When Should We Vote With Two Feet?
At Edcamps, we are encouraged to find sessions to meet our needs. But how does this apply to the rest of our professional lives?
At Edcamps, we are encouraged to find sessions to meet our needs. But how does this apply to the rest of our professional lives?
I love Edcamps. I think the biggest strength of the Edcamp model is choice: you choose to attend, and you choose which sessions to attend. And, while you’re in a session, you choose whether or not to stay. It’s called voting with two feet:
Edcampers are encouraged to leave sessions that do not meet their needs. This provides a uniquely effective way of “weeding out” sessions that are not based on appropriate research or not delivered in an engaging format.
Stepping outside of the Edcamp realm, most of the time I hear people present, I choose to hear them present. In the last year alone, I’ve been lucky enough to hear from Ken Shelton, Diane Main, Alice Keeler, Jon Corippo, Rushton Hurley, Jim Sill, James Sanders, Mark Hammons, Wendy Gorton, and even Patrick Pichette. Oh yeah, that would be Google’s CFO.
So yeah, I’ve been around some #eduawesome presentations. Few teachers have the opportunity to hear from this caliber of presenter. Most of us regularly suffer through Death By PowerPoint.

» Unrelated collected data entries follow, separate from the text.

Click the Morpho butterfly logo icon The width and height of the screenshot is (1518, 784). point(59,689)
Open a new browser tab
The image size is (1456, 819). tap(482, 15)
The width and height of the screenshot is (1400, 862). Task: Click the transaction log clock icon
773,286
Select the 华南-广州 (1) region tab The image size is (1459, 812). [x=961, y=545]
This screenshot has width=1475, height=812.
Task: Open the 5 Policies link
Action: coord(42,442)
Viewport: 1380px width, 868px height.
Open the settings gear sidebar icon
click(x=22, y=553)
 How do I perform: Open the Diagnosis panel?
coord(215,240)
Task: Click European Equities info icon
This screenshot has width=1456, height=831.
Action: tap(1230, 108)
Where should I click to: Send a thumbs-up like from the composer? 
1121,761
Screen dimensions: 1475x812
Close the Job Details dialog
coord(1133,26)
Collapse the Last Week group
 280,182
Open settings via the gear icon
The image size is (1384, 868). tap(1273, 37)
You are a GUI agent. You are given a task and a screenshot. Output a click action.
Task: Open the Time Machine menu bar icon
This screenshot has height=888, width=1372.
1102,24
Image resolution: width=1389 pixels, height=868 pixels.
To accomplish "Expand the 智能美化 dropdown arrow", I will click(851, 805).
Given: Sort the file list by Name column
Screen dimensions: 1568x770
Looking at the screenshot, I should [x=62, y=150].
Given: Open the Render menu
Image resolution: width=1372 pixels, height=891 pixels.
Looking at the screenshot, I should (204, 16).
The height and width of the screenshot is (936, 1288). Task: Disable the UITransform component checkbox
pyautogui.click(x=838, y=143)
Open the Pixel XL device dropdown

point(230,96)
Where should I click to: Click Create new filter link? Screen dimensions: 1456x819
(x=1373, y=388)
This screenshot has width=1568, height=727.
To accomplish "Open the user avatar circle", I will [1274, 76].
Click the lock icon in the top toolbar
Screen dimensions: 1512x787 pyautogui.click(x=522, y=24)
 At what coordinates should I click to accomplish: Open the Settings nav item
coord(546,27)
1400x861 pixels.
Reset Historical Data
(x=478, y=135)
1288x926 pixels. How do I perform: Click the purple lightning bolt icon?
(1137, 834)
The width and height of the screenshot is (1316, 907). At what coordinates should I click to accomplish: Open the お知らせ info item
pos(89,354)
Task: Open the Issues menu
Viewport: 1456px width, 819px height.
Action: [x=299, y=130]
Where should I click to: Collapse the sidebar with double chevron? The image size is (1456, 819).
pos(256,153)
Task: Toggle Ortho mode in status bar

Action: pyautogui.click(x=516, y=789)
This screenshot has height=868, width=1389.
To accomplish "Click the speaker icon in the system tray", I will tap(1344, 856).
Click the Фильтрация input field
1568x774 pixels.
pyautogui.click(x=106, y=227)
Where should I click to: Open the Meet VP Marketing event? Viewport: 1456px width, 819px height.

In fact, most of us expect it. I even tested it out once. At the beginning of my presentation Video Killed the PowerPoint Star, I started off with a joke–the first slide shows an outline, and I ask the audience to read it. Bullet point by bullet point, they respectfully and diligently read it. Here’s what kills me:
People are willing to sit through bad presentations.
Heck, they even expect it. Indiscernible graphs, bullet points, cheesy clip art, and tiny text are the norm. And these make us worse teachers. We actually become less effective after sitting through these slides. The bar is lowered, and expectations drop. The result? Our students get less–less engagement during our own presentations, less passion.
The answer? Surround yourself with quality. At conferences, only sit through eduawesome talks, and leave during bad ones. This is easy at Edcamps. I challenge you, though, to leave during bad presentations at other conferences. At some point, your spirit will require it. The biggest challenge, though, will arise when you are forced to sit through a presentation. It will come in the form of a staff meeting or district-mandated professional development (I use that term loosely). So what do we do in those cases? I’d like to think that you should leave. Realistically, I will probably stay. The last time I checked, though, we are professional educators. If a presentation is harming your professional life, you owe it to yourself to act. I’m not sure what that looks like, but I don’t like the idea of just sucking it up and sitting through bad sessions/meetings/presentations/PD.